December 23, 2024
Religion

At hospital chapel in Bangor, worshippers pray for late pope

BANGOR – As hundreds of thousands of pilgrims and hundreds of world leaders erupted into applause Friday morning in Vatican City after the funeral of Pope John Paul II, about 25 people prayed quietly inside the warmly lit chapel in St. Joseph Hospital on Broadway.

The local worshippers sat scattered in the chapel pews as doctors and nurses bustled through the hospital hallways sipping cups of coffee. At 6:30 a.m., the worshippers began reciting prayers reserved for the dead. “Out of the depths have I cried unto thee, O Lord. Lord, hear my voice, let thine ears be attentive to the voice of my supplications,” the worshippers recited.

The Felician sisters led the prayer service, four dressed in black habits and one dressed in white, sitting before a draped Communion table adorned with images of St. Peter’s Square and a photograph and ceramic figure of John Paul II.

Meanwhile, thousands of people stood in the square before the pontiff’s plain cypress coffin, shouting “Giovanni Paolo Santo” or “Saint John Paul,” as a call for the late pope to be canonized.

“We are losing a great man. It’s hard to see that after almost three decades,” Sister Mary Norberta, president of St. Joseph Hospital, said after Friday’s prayer service.

A memorial service for the pope was held Thursday at the hospital.

The pope’s death has added significance for one of the sisters, who twice met the pontiff while she was stationed in Rome. Sister Mary Edith first met John Paul in 1982.

“There was just this powerfulness. I couldn’t say a word. The tears were just coming,” Edith recalled in a telephone interview Friday. She was unable to attend the morning’s service.

A few years later, Edith asked her sister to knit a sweater for the pope to wear during his frequent skiing and outdoor trips.

“I said, ‘Why don’t you make a sweater for the Holy Father?'” Edith said. “She said, ‘Yeah, right.'”

Edith presented the pope with the white, cable-knit sweater in 1988 at his summer residence at Castel Gandolfo, a hill town outside Rome. She never knew if the pontiff actually wore it. “He walked right up to me and said, ‘What have we got here?'” she said. “If he gave it away, that’s John Paul.”

During that second meeting, her speech came more easily, the sister said.

“The words were finally about to come out,” she said.

Photos of both visits hang in a display box on the hospital’s second floor.

“Losing him, the world has lost a real treasure,” Edith said. “He embraced all religions.” Though the other six nuns never met him, the pope held a special place in the hearts of all seven of the hospital’s Felician sisters.

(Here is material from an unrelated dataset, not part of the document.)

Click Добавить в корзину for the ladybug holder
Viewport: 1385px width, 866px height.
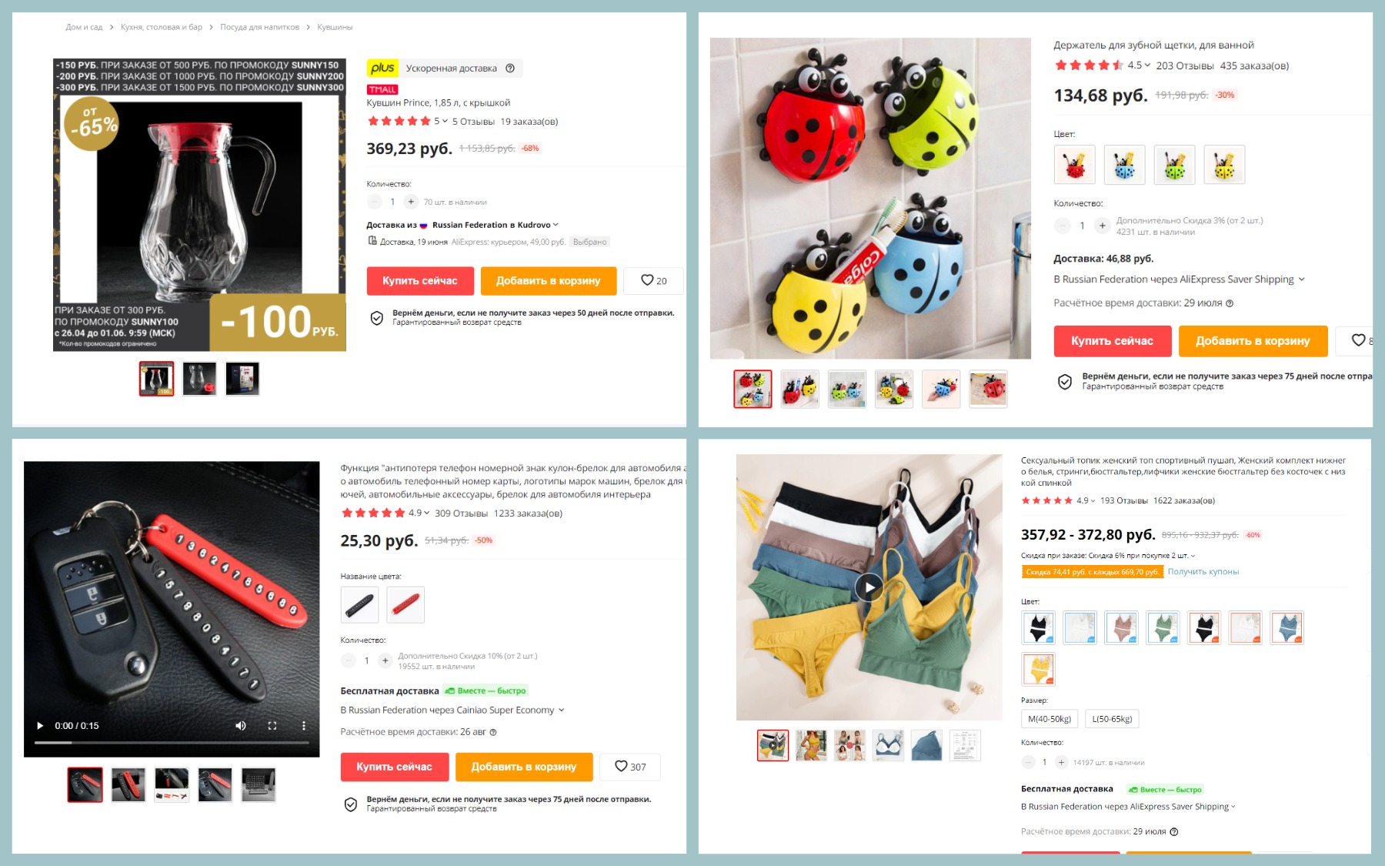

The order of the Sisters of St. Felix originated in 1855 in Warsaw, Poland, the pontiff’s native country.

“Our community was founded in Poland,” Norberta said, adding that the order previously required that its nuns be of Polish descent, a requirement that was dropped in the 1940s.

In Poland, 800,000 people gathered in a field in Krakow to watch the service, many having spent the previous night attending Mass and gathering around bonfires.

Inside the hospital chapel, one couple who remained kneeled in prayer for several minutes after the service as the smoky smell of incense lingered in the air. The others dipped their fingers in holy water as they filed out.

Though the Mass after the prayer service had concluded, Norberta said, she took comfort in the fact that services would continue around the world Friday as worshippers in every time zone awoke.

“The Masses will be said all day long,” she said.

PHOTO COURTESY OF SISTER MARY EDITH

During a 1988 visit to the pope’s summer home at Castel Gandolfo outside Rome, Sister Mary Edith of Bangor, a Felician nun, shakes hands with Pope John Paul II just before she hands him a sweater knitted by her sister.